(WHAT IS EXPECTED) Type out all the records again exactly.

(STORED DATA)
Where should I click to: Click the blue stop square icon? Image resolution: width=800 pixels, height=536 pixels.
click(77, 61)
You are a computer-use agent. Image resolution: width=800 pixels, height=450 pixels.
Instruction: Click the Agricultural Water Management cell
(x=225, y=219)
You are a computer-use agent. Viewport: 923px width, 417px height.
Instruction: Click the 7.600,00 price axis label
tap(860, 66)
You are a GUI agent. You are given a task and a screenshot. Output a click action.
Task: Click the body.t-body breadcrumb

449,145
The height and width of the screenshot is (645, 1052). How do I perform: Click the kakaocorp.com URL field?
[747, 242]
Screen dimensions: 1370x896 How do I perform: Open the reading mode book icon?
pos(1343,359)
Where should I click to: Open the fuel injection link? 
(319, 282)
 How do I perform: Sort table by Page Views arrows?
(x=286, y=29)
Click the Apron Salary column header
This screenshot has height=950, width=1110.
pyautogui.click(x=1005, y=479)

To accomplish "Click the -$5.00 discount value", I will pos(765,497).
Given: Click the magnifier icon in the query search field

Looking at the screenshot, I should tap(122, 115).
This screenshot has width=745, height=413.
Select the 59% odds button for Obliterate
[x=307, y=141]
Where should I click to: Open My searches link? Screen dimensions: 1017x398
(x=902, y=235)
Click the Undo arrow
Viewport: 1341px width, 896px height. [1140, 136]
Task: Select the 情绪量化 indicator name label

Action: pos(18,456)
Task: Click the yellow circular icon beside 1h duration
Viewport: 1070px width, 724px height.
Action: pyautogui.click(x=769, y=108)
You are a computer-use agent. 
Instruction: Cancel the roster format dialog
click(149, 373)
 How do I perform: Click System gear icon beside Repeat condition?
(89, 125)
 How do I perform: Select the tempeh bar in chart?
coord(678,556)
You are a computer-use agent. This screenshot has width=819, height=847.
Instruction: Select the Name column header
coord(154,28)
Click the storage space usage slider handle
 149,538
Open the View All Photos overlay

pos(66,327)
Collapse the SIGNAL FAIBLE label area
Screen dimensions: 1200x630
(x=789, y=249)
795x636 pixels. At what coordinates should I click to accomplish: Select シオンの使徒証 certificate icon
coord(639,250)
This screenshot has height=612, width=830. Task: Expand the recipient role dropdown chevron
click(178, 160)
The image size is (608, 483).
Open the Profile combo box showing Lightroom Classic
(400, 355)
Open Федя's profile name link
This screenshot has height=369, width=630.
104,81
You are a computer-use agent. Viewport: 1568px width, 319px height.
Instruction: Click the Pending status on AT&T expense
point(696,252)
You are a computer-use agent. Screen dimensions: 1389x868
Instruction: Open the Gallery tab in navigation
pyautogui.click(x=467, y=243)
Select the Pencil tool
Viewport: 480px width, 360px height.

(YOUR RESPONSE)
Where should I click to: Click the blue stop square icon? Image resolution: width=800 pixels, height=536 pixels.
click(77, 61)
You are a computer-use agent. Image resolution: width=800 pixels, height=450 pixels.
Instruction: Click the Agricultural Water Management cell
(x=225, y=219)
You are a computer-use agent. Viewport: 923px width, 417px height.
Instruction: Click the 7.600,00 price axis label
tap(860, 66)
You are a GUI agent. You are given a task and a screenshot. Output a click action.
Task: Click the body.t-body breadcrumb

449,145
The height and width of the screenshot is (645, 1052). How do I perform: Click the kakaocorp.com URL field?
[747, 242]
Screen dimensions: 1370x896 How do I perform: Open the reading mode book icon?
pos(1343,359)
Where should I click to: Open the fuel injection link? 
(319, 282)
 How do I perform: Sort table by Page Views arrows?
(x=286, y=29)
Click the Apron Salary column header
This screenshot has height=950, width=1110.
pyautogui.click(x=1005, y=479)

To accomplish "Click the -$5.00 discount value", I will pos(765,497).
Given: Click the magnifier icon in the query search field

Looking at the screenshot, I should tap(122, 115).
This screenshot has width=745, height=413.
Select the 59% odds button for Obliterate
[x=307, y=141]
Where should I click to: Open My searches link? Screen dimensions: 1017x398
(x=902, y=235)
Click the Undo arrow
Viewport: 1341px width, 896px height. [1140, 136]
Task: Select the 情绪量化 indicator name label

Action: pos(18,456)
Task: Click the yellow circular icon beside 1h duration
Viewport: 1070px width, 724px height.
Action: pyautogui.click(x=769, y=108)
You are a computer-use agent. 
Instruction: Cancel the roster format dialog
click(149, 373)
 How do I perform: Click System gear icon beside Repeat condition?
(89, 125)
 How do I perform: Select the tempeh bar in chart?
coord(678,556)
You are a computer-use agent. This screenshot has width=819, height=847.
Instruction: Select the Name column header
coord(154,28)
Click the storage space usage slider handle
 149,538
Open the View All Photos overlay

pos(66,327)
Collapse the SIGNAL FAIBLE label area
Screen dimensions: 1200x630
(x=789, y=249)
795x636 pixels. At what coordinates should I click to accomplish: Select シオンの使徒証 certificate icon
coord(639,250)
This screenshot has height=612, width=830. Task: Expand the recipient role dropdown chevron
click(178, 160)
The image size is (608, 483).
Open the Profile combo box showing Lightroom Classic
(400, 355)
Open Федя's profile name link
This screenshot has height=369, width=630.
104,81
You are a computer-use agent. Viewport: 1568px width, 319px height.
Instruction: Click the Pending status on AT&T expense
point(696,252)
You are a computer-use agent. Screen dimensions: 1389x868
Instruction: Open the Gallery tab in navigation
pyautogui.click(x=467, y=243)
Select the Pencil tool
Viewport: 480px width, 360px height.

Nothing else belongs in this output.